The Angelica sinensis plant is not a member from the Araliaceae family and is therefore not a real ginseng. Nevertheless is Dong Quai one of the most important strengthening herbs in Traditional Chinese Medicine.

Because some adaptogene actions are comparable with those from real ginseng, Dong Quai is also called Female or Women's Ginseng.

The Dong Quai roots are harvested and dried. After drying the Dong Quai roots go into a carefully controlled extraction process with the desired concentration of ligustilides as a result.

Because some active components of the Dong Quai root only dissolve in water and others only in alcohol, a particular mixture of alcohol and water is used for extraction.

benseng dong quai extractpoeders

A highly controlled processing method ensures that the dry Dong Quai roots are processed into extract powders according approved standard processes.

After extraction the alcohol is distilled from the liquid extract. Then the liquid extract is dried into an extract powder. This standard process ensures a Dong Quai extract powder with a minimum of 1% ligustilides.

Composition of extract powders

Dong Quai extract powders are only made from the dried roots of the Angelica sinensis plant.

Apart from some exceptions, almost all basic Dong Quai extract powders are made without carriers or additives. At a customer's request a desired additive can still be added.


For amounts less than 25 kg, Dong Quai extract powders are packed per 1 kg in airtight aluminum bags with PE-inner layer. Bags with 5 kg are also available.

Larger bulk quantities are packed in standard plastic bags in cardboard boxes or barrels.


Standard Dong Quai extract powders dissolve not very well in water. With some adjustments in the production process it is possible to make extract powders that dissolve well in water.

The color of most Dong Quai extract powders is yellow-brownish.

Dong Quai extract powders have a sharp sweet aroma which is characteristic for Dong Quai.

Compared to the absorption of the active constituents from ground root powder, the absorption of the active constituents from extract powders is about double.

A possible practical disadvantage from Dong Quai extract powders is that they are quite hygroscopic: they easy attract moisture from the air. When not preserved the right way the powder is at a high risk of clotting together.
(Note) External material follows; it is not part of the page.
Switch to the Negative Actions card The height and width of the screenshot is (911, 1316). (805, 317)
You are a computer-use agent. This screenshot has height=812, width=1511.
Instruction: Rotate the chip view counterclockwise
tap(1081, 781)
Keeping it dry in closed packaging is therefore vital.


To reduce the costs of the extract powder, adding filler is an option. The cheapest filler is ground rice flour.

For other (process technological) reasons also other possible additives like: dicalcium phosphate, malto dextrin, silicon dioxide, magnesium stearate or glucose powder are used. Of course other additives, carriers or fillers are possible too.

Another benefit of adding filler to the extract powder is that it can drastically decrease the hygroscopic nature of the product.


In-vitro-tests have shown that the absorption of active constituents from Dong Quai extract powders is double the absorption of dried Dong Quai roots or root powders. Counted in milligrams, this means that in order to get the same results a double dose of ground root powders is needed in comparison to extract powders.

For optimal therapeutic results of Dong Quai extract powder containing 1% ligustilides it is advised to take 500-1000 mg 3x per day, so in total 1,5-3,0 grams daily.

Practical experiences have demonstrated that activity and effects of Dong Quai do not decline proportionally as a daily dose is lowered.

There is no dangerous (damaging) maximum daily dose, but 100 mg of concentrated Dong Quai extract powder containing 1% ligustilides should be considered as a minimal dose. If you take less than 100 mg a day it will most likely not contribute anything.

When mixed with other medicinal herbs, a lower dose as advised of Dong Quai might be sufficient.